Andrew McKnight comments on Anthropic’s Core Views on AI Safety

Andrew McKnight 11 Mar 2023 2:27 UTC
LW: 3 AF: 1
0
AF
I mean, it’s mostly semantics but I think of mechanical interpretability as “inner” but not alignment and think it’s clearer that way, personally, so that we don’t call everything alignment. Observing properties doesn’t automatically get you good properties. I’ll read your link but it’s a bit too much to wade into for me atm.

Either way, it’s clear how to restate my question: Is mechanical interpretability work the only inner alignment work Anthropic is doing?
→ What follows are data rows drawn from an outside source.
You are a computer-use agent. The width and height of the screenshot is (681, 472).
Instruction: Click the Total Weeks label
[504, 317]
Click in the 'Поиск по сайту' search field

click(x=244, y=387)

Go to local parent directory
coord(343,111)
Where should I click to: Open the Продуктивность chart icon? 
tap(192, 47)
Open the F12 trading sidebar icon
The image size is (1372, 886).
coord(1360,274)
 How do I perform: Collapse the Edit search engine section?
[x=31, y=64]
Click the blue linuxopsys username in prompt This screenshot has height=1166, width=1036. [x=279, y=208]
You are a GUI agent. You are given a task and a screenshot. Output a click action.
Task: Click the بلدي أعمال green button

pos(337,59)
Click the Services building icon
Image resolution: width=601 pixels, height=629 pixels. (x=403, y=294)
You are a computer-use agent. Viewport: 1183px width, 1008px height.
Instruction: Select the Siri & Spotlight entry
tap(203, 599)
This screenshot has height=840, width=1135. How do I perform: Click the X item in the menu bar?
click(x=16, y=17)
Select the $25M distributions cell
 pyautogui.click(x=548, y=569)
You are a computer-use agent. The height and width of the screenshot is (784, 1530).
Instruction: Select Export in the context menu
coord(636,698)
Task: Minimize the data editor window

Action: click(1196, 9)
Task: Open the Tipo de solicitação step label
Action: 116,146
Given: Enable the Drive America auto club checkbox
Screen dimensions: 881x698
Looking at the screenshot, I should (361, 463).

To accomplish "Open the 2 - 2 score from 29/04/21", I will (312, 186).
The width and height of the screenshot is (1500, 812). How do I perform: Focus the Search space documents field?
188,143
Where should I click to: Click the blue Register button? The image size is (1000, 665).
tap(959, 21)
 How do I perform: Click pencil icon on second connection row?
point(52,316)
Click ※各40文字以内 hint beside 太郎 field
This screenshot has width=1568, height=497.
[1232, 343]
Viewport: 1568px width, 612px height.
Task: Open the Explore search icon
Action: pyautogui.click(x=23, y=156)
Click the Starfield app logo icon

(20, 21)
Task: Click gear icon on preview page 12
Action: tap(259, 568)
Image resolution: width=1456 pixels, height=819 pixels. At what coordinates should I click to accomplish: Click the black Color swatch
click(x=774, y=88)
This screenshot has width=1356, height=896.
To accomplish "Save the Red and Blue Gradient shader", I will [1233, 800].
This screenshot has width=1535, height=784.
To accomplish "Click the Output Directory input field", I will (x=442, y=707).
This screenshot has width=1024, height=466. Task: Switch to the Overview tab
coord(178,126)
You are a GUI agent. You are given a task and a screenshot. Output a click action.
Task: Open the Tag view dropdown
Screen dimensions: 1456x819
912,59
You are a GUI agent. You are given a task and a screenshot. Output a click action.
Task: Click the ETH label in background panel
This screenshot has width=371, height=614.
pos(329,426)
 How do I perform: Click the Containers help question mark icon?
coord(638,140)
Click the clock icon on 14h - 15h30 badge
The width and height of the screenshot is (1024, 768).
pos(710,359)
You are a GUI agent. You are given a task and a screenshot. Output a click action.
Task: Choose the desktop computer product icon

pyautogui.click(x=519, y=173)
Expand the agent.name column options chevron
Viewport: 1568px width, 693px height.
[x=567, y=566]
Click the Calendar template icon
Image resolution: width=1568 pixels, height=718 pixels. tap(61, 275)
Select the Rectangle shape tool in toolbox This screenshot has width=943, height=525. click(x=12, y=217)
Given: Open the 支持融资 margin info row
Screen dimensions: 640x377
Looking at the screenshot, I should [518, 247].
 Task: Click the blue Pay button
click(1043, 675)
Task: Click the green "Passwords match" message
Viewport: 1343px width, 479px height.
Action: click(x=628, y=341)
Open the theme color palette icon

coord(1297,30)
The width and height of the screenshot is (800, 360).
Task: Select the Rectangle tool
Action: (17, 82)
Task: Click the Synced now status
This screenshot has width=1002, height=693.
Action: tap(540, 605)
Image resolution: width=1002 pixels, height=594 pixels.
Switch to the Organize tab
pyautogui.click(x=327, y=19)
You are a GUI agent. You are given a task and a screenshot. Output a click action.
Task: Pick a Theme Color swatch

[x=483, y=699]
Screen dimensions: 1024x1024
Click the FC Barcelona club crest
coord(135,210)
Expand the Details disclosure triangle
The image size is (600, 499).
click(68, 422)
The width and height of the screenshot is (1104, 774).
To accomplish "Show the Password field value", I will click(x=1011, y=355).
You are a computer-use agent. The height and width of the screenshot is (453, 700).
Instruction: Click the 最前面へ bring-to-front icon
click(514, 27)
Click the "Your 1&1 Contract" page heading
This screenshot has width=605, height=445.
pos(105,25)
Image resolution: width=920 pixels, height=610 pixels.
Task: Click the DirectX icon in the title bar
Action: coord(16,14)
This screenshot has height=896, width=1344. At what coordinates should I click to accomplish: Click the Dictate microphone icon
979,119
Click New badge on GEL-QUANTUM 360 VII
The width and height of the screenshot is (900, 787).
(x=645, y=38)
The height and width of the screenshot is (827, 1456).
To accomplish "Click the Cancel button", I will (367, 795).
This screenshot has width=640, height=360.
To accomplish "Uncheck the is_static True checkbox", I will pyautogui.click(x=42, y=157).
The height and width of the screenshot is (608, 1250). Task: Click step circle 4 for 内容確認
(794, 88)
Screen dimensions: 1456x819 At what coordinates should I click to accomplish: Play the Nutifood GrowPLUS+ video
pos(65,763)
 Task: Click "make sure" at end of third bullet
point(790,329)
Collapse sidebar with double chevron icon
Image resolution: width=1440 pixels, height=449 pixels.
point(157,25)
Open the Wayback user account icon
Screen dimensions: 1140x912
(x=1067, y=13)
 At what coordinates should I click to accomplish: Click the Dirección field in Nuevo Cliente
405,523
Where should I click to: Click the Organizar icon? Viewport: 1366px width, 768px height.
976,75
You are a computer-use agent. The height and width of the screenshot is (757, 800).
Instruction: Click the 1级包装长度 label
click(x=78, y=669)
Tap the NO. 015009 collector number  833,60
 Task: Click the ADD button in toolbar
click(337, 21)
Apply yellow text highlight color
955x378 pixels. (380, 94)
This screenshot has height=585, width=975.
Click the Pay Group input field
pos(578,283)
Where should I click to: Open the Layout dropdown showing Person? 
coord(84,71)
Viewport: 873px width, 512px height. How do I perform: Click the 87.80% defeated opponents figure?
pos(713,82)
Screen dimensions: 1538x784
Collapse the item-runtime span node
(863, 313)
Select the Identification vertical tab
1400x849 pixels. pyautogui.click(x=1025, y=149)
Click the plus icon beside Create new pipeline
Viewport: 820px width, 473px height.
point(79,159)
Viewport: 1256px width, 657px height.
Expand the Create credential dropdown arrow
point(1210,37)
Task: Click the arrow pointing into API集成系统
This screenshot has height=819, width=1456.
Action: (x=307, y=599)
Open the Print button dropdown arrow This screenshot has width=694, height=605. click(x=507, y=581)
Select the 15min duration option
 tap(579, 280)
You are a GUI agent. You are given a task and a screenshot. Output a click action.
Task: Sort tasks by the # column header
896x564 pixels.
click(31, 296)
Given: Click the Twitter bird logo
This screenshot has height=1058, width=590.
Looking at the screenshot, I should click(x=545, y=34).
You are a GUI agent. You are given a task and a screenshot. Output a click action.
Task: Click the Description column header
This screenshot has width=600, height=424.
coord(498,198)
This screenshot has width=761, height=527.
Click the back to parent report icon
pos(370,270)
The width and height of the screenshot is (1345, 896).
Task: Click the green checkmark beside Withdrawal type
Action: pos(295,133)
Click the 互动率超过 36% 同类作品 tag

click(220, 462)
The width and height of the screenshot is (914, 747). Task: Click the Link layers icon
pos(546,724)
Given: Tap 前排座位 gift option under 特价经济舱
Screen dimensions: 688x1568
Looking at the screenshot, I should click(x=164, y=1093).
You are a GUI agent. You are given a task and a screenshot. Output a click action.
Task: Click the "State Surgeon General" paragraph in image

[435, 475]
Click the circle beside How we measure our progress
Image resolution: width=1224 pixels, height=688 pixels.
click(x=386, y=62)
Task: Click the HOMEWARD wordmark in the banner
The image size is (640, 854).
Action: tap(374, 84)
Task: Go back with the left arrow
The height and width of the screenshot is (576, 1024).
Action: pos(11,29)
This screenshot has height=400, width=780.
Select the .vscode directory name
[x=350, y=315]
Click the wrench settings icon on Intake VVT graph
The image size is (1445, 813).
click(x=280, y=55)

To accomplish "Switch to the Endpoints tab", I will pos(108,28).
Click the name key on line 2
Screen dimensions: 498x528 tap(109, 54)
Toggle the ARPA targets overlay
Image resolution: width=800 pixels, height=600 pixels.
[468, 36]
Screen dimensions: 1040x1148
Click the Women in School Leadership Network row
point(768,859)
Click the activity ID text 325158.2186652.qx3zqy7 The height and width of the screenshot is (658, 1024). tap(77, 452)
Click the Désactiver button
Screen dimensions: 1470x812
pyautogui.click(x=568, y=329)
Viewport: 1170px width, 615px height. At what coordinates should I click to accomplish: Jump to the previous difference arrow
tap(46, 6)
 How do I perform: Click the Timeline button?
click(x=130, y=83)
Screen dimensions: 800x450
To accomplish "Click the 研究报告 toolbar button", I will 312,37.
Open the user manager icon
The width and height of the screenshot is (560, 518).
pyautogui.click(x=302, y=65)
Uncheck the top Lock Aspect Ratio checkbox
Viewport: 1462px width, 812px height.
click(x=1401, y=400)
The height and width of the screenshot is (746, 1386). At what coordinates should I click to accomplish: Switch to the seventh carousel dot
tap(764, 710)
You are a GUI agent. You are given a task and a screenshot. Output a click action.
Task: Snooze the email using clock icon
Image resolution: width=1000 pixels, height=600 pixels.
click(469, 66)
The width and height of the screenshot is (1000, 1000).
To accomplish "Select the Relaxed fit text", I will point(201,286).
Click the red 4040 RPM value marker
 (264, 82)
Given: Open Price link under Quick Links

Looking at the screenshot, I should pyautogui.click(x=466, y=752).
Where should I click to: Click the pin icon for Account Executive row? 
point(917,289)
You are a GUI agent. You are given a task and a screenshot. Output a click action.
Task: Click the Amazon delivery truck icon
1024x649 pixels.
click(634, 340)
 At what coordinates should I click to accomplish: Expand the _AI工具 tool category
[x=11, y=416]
- Ethan Perez 11 Mar 2023 23:57 UTC
  LW: 14 AF: 7
  7
  AF Parent
  Evan and others on my team are working on non-mechanistic-interpretability directions primarily motivated by inner alignment:
  1. Developing model organisms for deceptive inner alignment, which we may use to study the risk factors for deceptive alignment
  2. Conditioning predictive models as an alternative to training agents. Predictive models may pose fewer inner alignment risks, for reasons discussed here
  3. Studying the extent to which models exhibit likely pre-requisites to deceptive inner alignment, such as situational awareness (a very preliminary exploration is in Sec. 5 in our paper on model-written evaluations)
  4. Investigating the extent to which externalized reasoning (e.g. chain of thought) is a way to gain transparency into a model’s process for solving a task
  There’s also ongoing work on other teams related to (automated) red teaming of models and understanding how models generalize, which may also turn out to be relevant/helpful for inner alignment. It’s pretty unclear to me how useful any of these directions will turn out to be for inner alignment in the end, but we’ve chosen these directions in large part because we’re very concerned about inner alignment, and we’re actively looking for new directions that seem useful for mitigating inner misalignment risks.
  - Andrew McKnight 13 Mar 2023 20:23 UTC
    1 point
    0
    Parent
    Thanks for the links and explanation, Ethan.